5. Which of the following cells is a granulocyte?

6. Immunity that is a result of an actual infection is called:

7. A substance capable of raising the body temperature is:

8. When an organ or tissue is transplanted between genetically different individuals from the same species it is called a(n):

9. Which of the following is a systemic autoimmune disease?

10. Which of the following is not part of the second line of defense?

11. Enzymes that attack the peptidoglycan layer of bacteria and are present in perspiration, nasal secretion, saliva, and tears are __________.

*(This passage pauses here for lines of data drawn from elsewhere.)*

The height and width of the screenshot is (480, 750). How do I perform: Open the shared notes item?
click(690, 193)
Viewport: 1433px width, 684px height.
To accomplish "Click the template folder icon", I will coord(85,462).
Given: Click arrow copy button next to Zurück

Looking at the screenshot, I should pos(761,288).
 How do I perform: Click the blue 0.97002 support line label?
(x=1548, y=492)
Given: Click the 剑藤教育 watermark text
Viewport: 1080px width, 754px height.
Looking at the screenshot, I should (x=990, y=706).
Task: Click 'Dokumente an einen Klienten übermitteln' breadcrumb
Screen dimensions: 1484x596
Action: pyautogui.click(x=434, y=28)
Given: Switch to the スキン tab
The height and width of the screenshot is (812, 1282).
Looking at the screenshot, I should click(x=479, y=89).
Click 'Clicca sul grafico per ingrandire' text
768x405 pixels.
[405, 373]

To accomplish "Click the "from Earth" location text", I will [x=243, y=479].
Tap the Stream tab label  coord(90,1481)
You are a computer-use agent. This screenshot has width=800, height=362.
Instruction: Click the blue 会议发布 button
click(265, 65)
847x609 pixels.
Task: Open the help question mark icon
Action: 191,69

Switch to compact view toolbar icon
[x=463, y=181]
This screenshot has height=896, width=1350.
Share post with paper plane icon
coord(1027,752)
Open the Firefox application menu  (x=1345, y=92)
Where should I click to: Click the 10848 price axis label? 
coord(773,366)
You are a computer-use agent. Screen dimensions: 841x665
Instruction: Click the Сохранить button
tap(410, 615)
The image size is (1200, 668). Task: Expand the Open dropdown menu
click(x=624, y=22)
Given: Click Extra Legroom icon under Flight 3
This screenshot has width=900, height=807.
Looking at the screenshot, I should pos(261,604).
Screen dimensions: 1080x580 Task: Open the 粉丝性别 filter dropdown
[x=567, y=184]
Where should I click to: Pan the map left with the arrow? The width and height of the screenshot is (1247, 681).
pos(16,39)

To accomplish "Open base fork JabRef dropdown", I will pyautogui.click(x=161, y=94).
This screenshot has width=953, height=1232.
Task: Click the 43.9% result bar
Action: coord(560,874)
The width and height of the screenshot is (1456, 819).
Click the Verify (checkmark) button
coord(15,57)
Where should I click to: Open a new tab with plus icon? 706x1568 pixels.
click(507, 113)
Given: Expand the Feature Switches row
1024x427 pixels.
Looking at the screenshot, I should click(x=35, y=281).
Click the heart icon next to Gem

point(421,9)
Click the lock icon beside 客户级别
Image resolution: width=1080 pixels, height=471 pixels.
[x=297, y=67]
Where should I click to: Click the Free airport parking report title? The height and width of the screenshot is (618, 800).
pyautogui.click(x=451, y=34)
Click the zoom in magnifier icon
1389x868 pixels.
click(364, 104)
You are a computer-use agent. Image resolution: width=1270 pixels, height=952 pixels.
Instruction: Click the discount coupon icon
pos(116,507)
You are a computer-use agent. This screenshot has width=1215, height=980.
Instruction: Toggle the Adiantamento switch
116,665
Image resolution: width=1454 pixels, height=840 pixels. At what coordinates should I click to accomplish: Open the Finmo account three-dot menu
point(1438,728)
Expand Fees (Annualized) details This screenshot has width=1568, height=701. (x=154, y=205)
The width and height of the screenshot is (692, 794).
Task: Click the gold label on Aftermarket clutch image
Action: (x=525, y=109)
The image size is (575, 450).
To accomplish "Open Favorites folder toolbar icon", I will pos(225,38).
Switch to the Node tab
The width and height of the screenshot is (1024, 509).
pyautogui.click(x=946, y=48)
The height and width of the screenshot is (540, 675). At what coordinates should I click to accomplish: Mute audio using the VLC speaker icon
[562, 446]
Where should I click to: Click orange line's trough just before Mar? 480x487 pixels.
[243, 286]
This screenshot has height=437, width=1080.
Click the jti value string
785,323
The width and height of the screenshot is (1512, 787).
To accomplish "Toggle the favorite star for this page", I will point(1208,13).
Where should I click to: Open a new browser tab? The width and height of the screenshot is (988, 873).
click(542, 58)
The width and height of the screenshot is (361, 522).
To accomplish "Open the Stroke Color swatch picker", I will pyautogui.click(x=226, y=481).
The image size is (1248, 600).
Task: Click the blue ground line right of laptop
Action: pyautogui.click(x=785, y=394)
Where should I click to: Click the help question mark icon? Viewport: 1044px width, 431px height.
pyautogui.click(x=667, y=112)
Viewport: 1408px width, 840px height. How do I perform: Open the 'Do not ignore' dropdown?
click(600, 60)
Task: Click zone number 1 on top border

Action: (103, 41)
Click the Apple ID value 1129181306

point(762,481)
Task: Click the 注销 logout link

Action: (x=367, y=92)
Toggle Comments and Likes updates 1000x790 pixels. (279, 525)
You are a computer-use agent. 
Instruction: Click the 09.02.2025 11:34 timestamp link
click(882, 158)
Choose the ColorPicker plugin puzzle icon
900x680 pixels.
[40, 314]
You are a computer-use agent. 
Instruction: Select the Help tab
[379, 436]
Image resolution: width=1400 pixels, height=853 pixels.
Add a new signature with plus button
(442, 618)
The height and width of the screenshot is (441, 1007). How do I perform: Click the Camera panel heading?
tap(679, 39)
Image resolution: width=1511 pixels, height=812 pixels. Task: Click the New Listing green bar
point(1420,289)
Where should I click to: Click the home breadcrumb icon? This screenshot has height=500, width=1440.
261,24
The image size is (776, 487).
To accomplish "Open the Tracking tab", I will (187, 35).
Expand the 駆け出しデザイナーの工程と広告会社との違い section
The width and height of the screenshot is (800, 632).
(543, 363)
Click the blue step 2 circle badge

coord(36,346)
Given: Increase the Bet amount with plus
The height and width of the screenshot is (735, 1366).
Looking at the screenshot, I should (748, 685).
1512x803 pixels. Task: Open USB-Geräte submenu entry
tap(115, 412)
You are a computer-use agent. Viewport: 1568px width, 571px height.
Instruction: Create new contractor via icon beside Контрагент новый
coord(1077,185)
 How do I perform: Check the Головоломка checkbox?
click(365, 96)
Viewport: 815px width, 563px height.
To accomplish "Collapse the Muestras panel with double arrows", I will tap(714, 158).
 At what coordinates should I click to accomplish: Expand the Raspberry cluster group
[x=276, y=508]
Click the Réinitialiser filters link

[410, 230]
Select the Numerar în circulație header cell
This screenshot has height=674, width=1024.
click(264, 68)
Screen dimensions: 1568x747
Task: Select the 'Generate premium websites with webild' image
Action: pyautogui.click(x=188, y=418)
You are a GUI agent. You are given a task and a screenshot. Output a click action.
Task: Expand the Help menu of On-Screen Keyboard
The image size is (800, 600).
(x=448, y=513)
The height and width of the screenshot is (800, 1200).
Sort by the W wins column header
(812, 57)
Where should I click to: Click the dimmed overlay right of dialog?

12. Delayed hypersensitivity is a result of __________.

13. B cells are responsible for __________-mediated immunity.

14. Substances that stimulate the production of antibodies are called __________.

15. The body’s decreased ability to fight infections is called __________.

16. Describe and explain the three lines of host immune defense.

17. Name and describe the steps of inflammation.

18. Describe the structure and function of the various antibodies.

19. Discuss type I hypersensitivity reactions.

20. Name and describe two autoimmune diseases.